From the line that contains "Given: Click the Лунный свет Опал cell" down to the last line of the data below, restate every line word for word, skipping any images.

[Records to process]

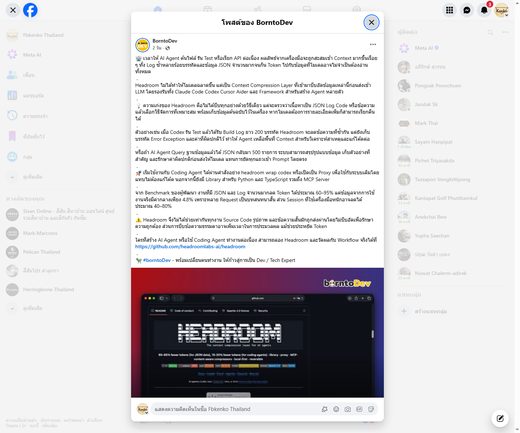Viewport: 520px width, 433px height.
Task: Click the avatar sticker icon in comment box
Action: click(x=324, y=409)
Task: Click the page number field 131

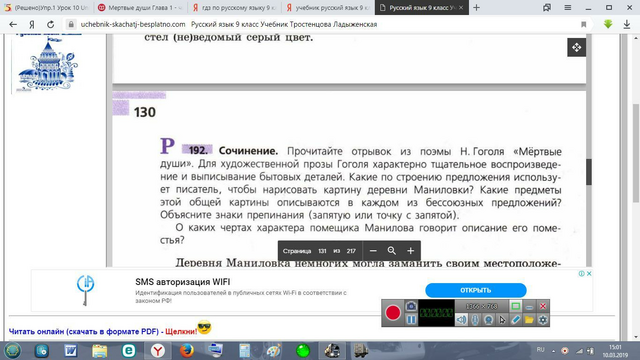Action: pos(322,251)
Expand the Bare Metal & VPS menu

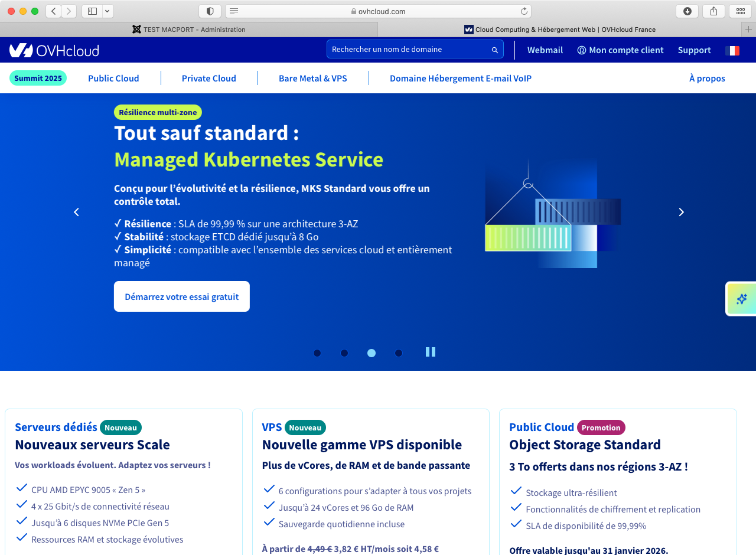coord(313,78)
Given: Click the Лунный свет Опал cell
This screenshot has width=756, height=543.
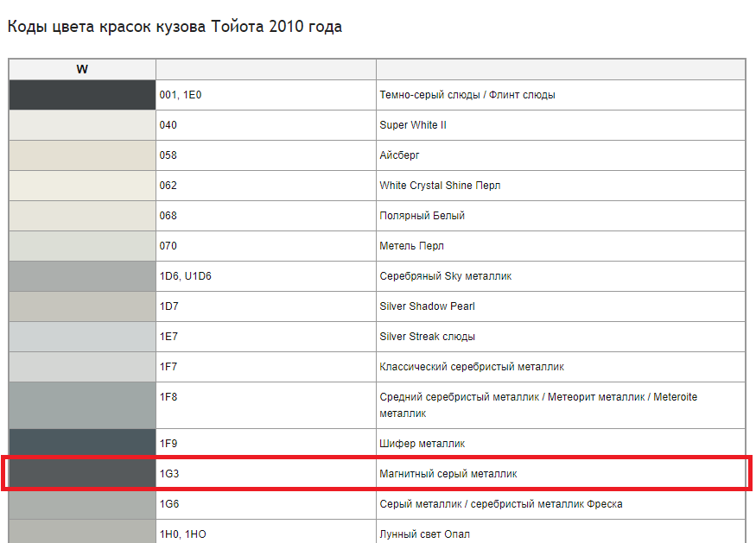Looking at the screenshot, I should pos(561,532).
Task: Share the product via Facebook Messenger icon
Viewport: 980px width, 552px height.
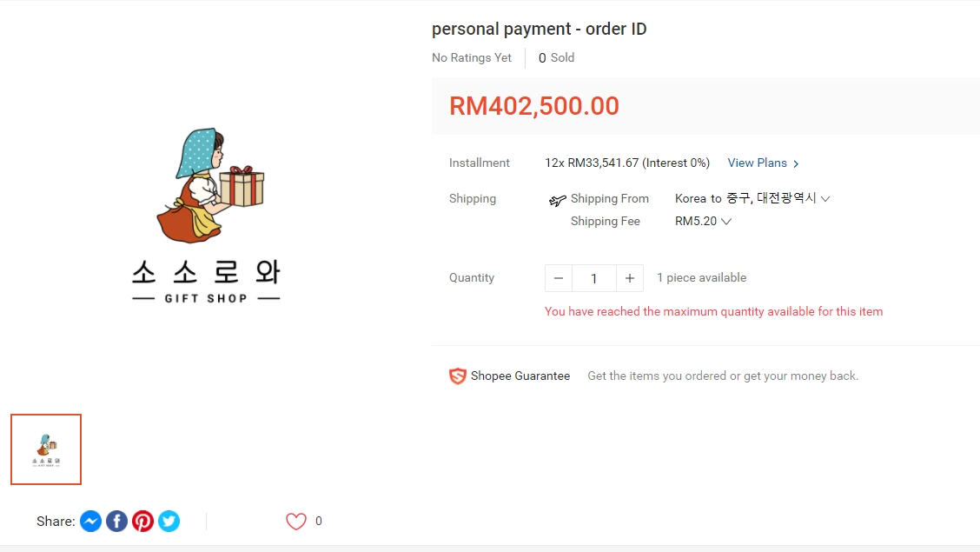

[/Records to process]

Finished task -
Given: Click the Лунный свет Опал cell
This screenshot has width=756, height=543.
Looking at the screenshot, I should pos(561,532).
Task: Share the product via Facebook Messenger icon
Viewport: 980px width, 552px height.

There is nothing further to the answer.